OBJECTIVE 1
In the passage on headphone sensitivity, what efficiency does a standardized sensitivity of 103 dB SPL/W at 1 m convert to?
OBJECTIVE 2
Write the next part of the passage on headphone sensitivity, picking up after its final sentence.

DOCUMENT TEXT
+ + + +

The essential parameter is the sensitivity of the driver, usually expressed in sound pressure level (dB) per watt of electrical (dB SPL/W), as measured by test equipment at 1 m. Typically this parameter is frequency sensitive.

In the case of the headphones in your comment, they give the specification "90 dB SPL at 0.13 mW". Like most specifications in the audio electronics industry, they omit details of test conditions. They don't give us the frequency range or distance at which this measurement was taken. Typically this parameter is given with a recording device at 1 m, but for reasons I'll explain, it's quite clear that was not the case here.

For now, let's assume they measured this at 4.5 cm, allowing 1 cm between the driver and outer ear, and 3.5 cm for the average depth of the ear canal in adults. Let's call it 90 dB SPL at 0.13 mW, 0.045 m, probably at 1 kHz but we'll ignore the effects of frequency.

Sound attenuates according to an inverse square law. We can calculate the attenuation factor in dB as 20 log(0.045/1) = –27 dB. Decibels are logarithms, so adding/subtracting them is multiplication/division of the real quantity.

Subtraction our attenuation of –27 dB, we now know that: $$ 90\space\mathrm{dB}\space\mathrm{SPL} @ 0.13\space\mathrm{mW},\space0.045\space\mathrm{m} =63\space\mathrm{dB}\space\mathrm{SPL} @ 0.13\space\mathrm{mW},\space1.0\space\mathrm{m} $$

0.13 mW converts to –9.9 dBm or –39.9 dBW. To eliminate the "0.13 mW" component of this non-standard sensitivity, we subtract this negative factor, or rather add it, thus giving:

$$ 63\space\mathrm{dB}\space\mathrm{SPL} @ 0.13\space\mathrm{mW},\space1.0\space\mathrm{m} =103\space\mathrm{dB}\space\mathrm{SPL/W}\space@\space1.0\space\mathrm{m} $$

A standardized sensitivity of 103 dB SPL/W at 1 m converts to an efficiency of 12%. This sensitivity and efficiency is reasonable for a high end set of cans and probably typical for earbuds. Acoustic devices are, shall we say, resoundingly inefficient. Remember that when a loudmouth politician is yammering on about something.

+ + + +

DATA LINES
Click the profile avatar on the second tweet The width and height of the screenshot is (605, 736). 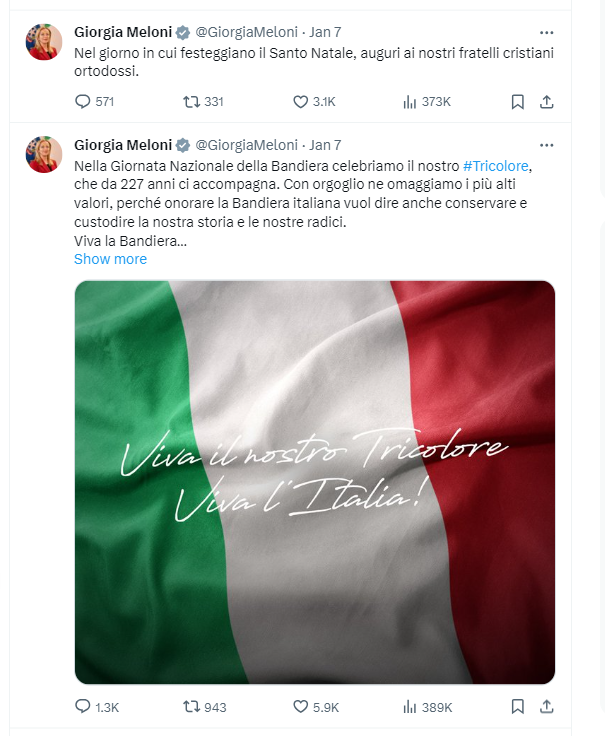[x=44, y=155]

+ + + +

WRITTEN ANSWER 1
12%

WRITTEN ANSWER 2
The efficiency is so low, perhaps the industry prefers to not talk about it. Many loudspeakers can be around 80-90 dB SPL/W @ 1 m, with efficiency below 1%. Sensitivity is the parameter of interest, because our perception of loudness is roughly logarithmic, and it allows for a simple equation of speaker sensitivity (dB) + amplifier gain (dB) = loudness (dB). From there, you determine how much speaker and amplifier you need to hit a desired loudness.

Calculating efficiency from sensitivity

The conversion is simply:

Efficiency = 10^((Sensitivity in dB – 112)/10)

The dB SPL scale is a relative scale, with 0 dB SPL defined as 20 µPa of sound pressure or equivalently, 1 pW of acoustic power.

How do we know they didn't measure 90 dB SPL @ 0.13 mW, 1.0m? That converts to 130 dB SPL/W, or about 63% efficiency. The most sensitive drivers are only about 20% efficiency.

Caveats

Poor impedance matching between will reduce the power transfer from amplifier to headphones. As usual, ideally the output impedance of the amplifier is equal to input impedance of the driver.

Impedance is frequency sensitive as well.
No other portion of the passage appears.